This blog is part of a series titled ReBlog sharing out articles that speak to the work we are doing in the schools of The Étude Group. Through these reblogs, we want to connect the work being done here in Sheboygan to the national conversation about education.
We often use the phrase, “Hands On, Minds On” to describe learning at The Étude Group schools. This phrase helps us communicate our research-based philosophy that active learning leads to deeper understanding.
Research shows this type of learning, embodied learning, helps our students better retain what they have learned. I encourage you to read, Why Kids Need to Move, Touch and Experience to Learn, a blog that further explains the ongoing research around and benefits of movement and learning.
In the blog post, Katrina Schwartz of public broadcaster KQED, notes that the idea of linking movement with improved educational outcomes is “not new to many educators”. She points to Maria Montessori, the mother of the educational movement that bears her name, who wrote in her 1936 book The Secret of Childhood: “Movement, or physical activity, is thus an essential factor in intellectual growth, which depends upon the impressions received from outside. Through movement we come in contact with external reality, and it is through these contacts that we eventually acquire even abstract ideas.”

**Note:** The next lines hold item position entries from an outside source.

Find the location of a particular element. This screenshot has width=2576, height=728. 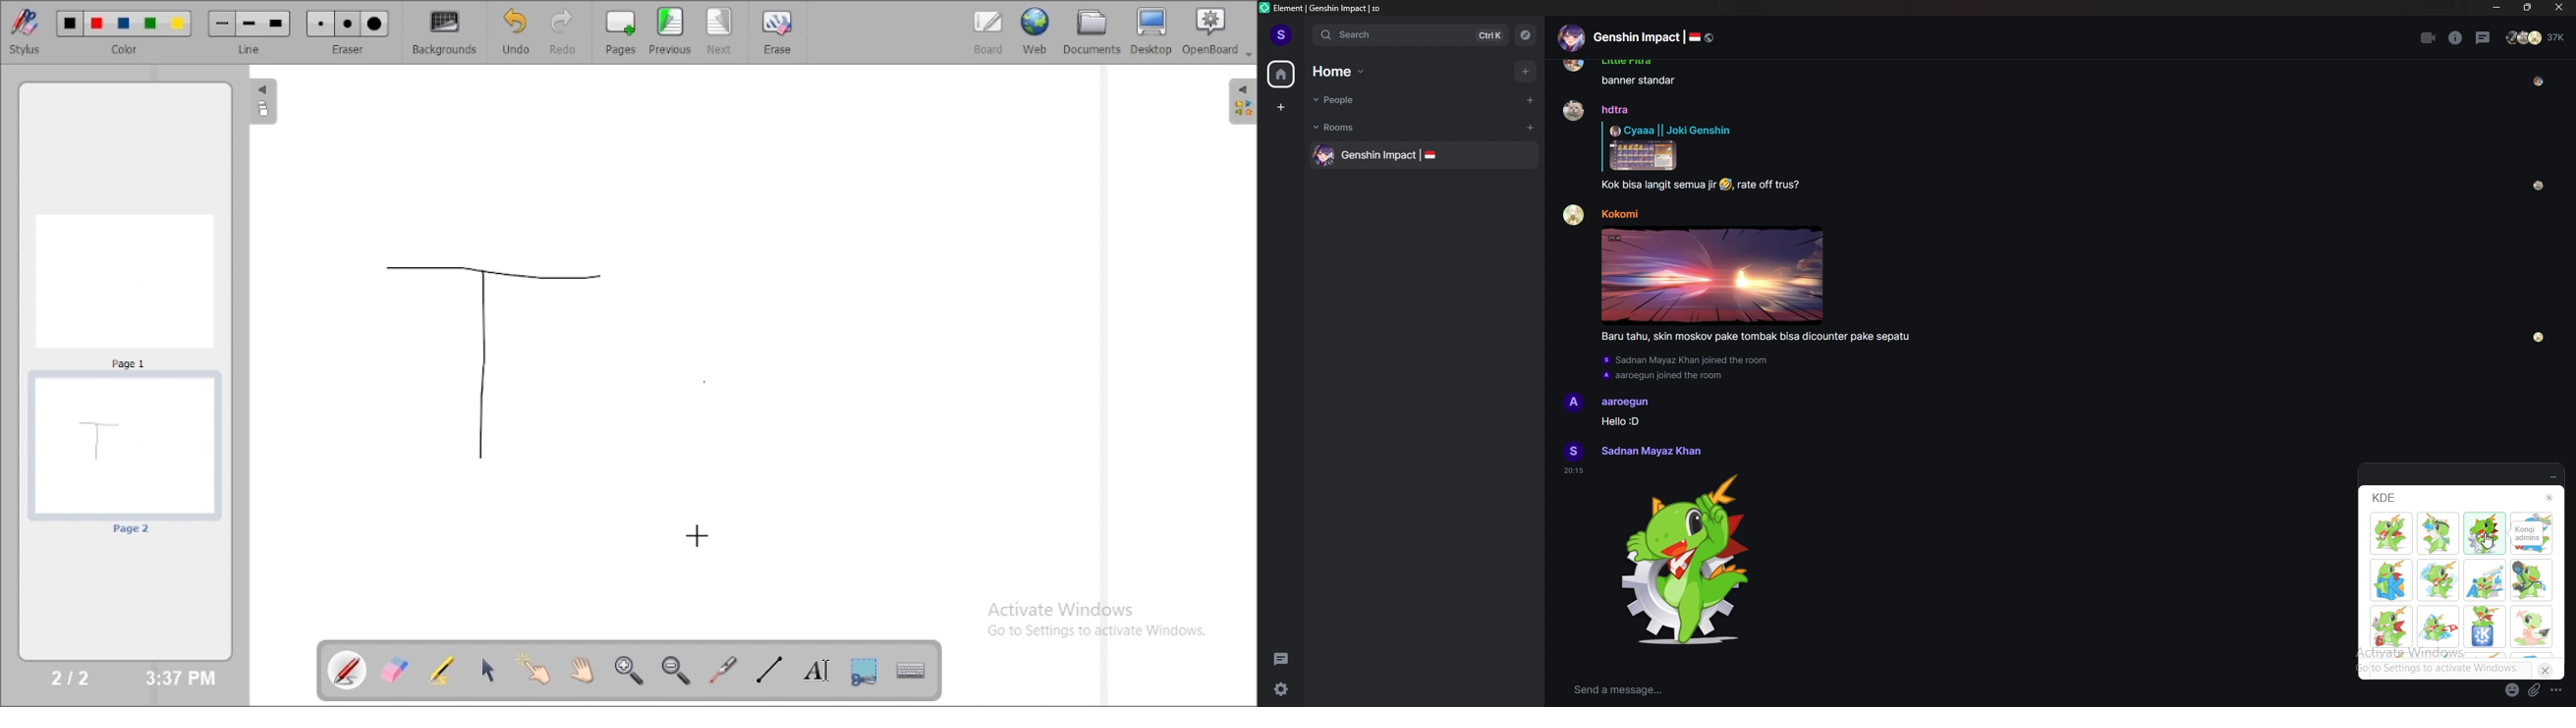

display virtual keyboard is located at coordinates (910, 670).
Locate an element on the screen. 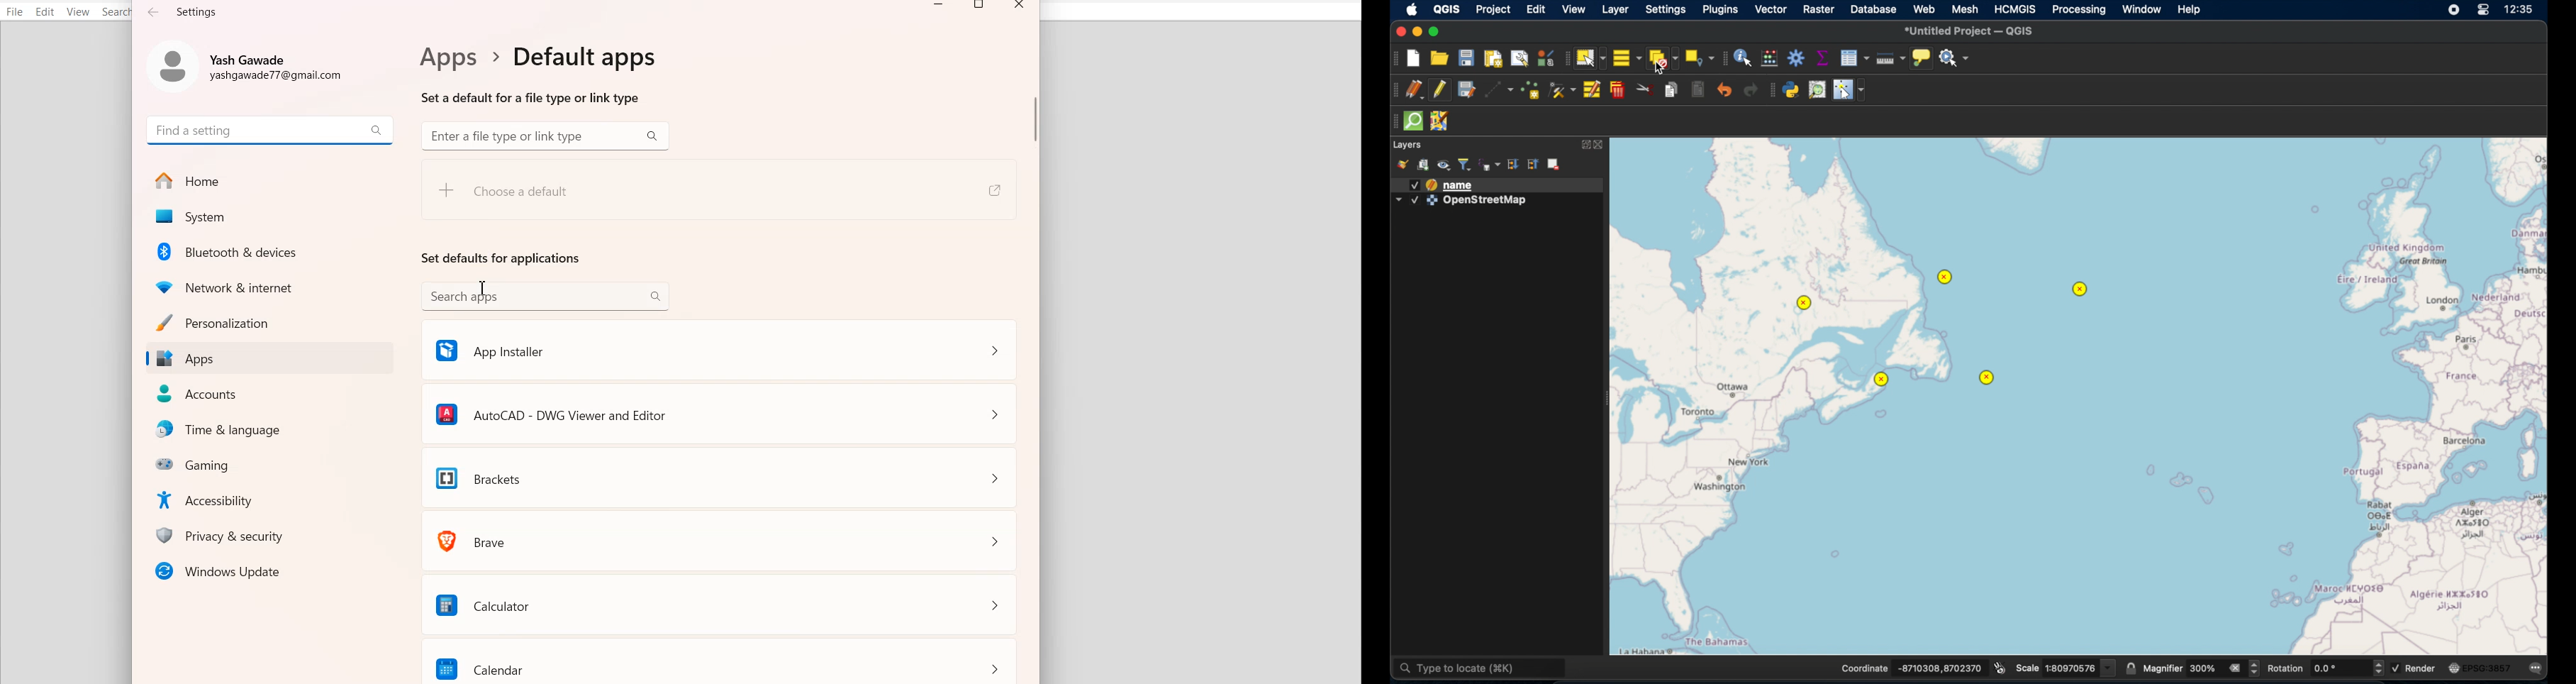  layers is located at coordinates (1408, 145).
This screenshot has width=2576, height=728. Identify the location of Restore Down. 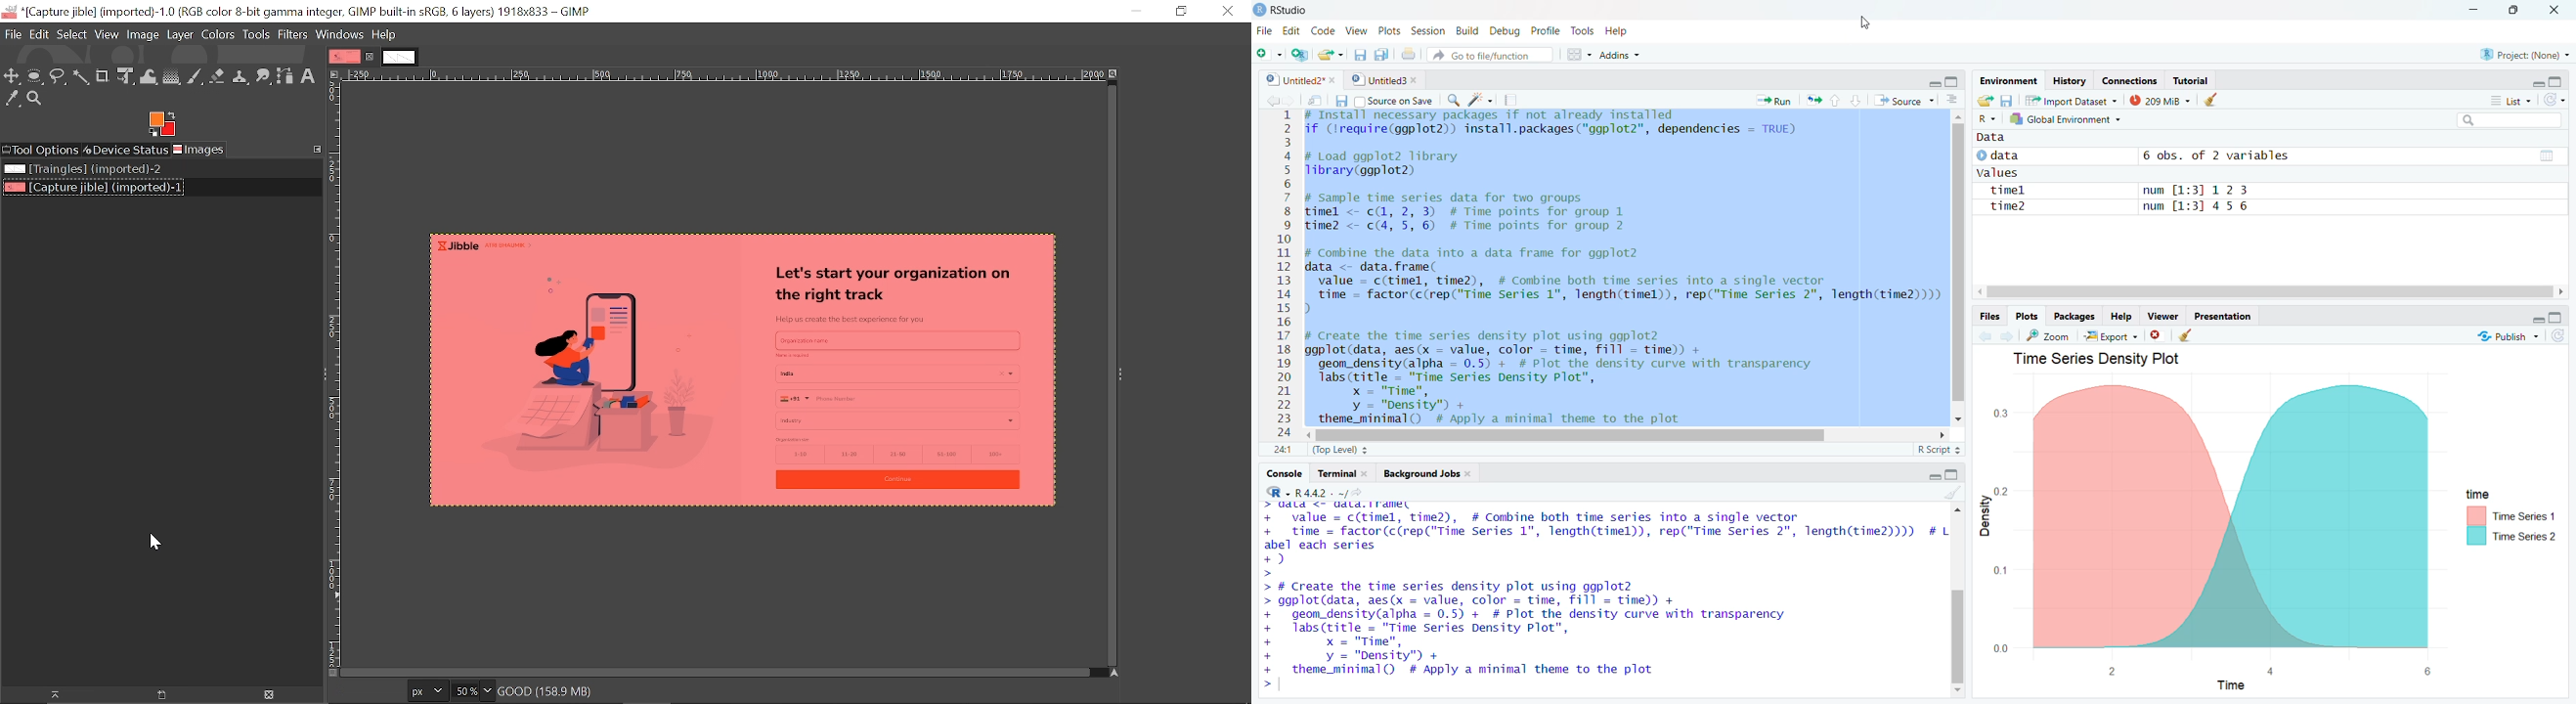
(2513, 10).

Modern scientific research supports Montessori’s view and is finding that early movement by children is strongly correlated with academic success later in life. It makes perfect sense that the earlier that children start physically exploring the world around them that the earlier they start learning.
“Encouraging kids to use their hands brings out unsaid, and often correct ideas, which then makes them more open to instruction and more likely to learn,” Susan Goldin-Meadow, who runs a laboratory at the University of Chicago exploring developmental psychology, linguistics, and cognition, said in the blog post.
At Étude Elementary, using one’s body to better understand the world around them happens throughout each day. Students start each morning with a classroom meeting that focuses on transitioning them from home to school by getting their bodies and minds ready to learn through a sequence called WOMMP. This sequence involves drinking water, breathing deeply to oxygenate the blood, marching to get the blood flowing, crossing the midline to have each side of the brain connect to each other. We end with a short yoga sequence to calm and focus the mind.
Students often spend time observing and exploring the outdoors, in our student created gardens, adjacent Pigeon River woods, or through off site field experiences. These experiences deepen the learning within our projects. While we are aware of the abundant research on the benefits of spending time outdoors, we also know moving beyond our school walls helps students make sense of the world in an authentic manner.
Within the weekly schedule, students also participate in two additional specials beyond the traditional art, music, and physical education. These specials, movement and drama, help further their learning and create new meaning to the concepts they are exploring in their projects.This allows students to experience and feel what they have learned in the classroom. During Trimester 2 in drama, students in the second and third grade multi-age classes wrote scripts and acted out the play they created at their Exhibition of Learning. Incorporating drama strengthens student development of characters and understanding of character motivation. First grade students are learning about the human body in the classroom, and during movement class, they are learning yoga and how it benefits the different areas of the body and mind.
And the blog post points out that using movement to reinforce learning is not limited to young children. Sian Beilock, professor of psychology at the University of Chicago, found that high school students who used physical objects to understand physics concepts like angular motion actually performed better on tests.
Our active learning program throughout The Étude Group schools is rooted in the latest in educational research, and it demonstrates that understanding is derived through experiences where mind and body are activated.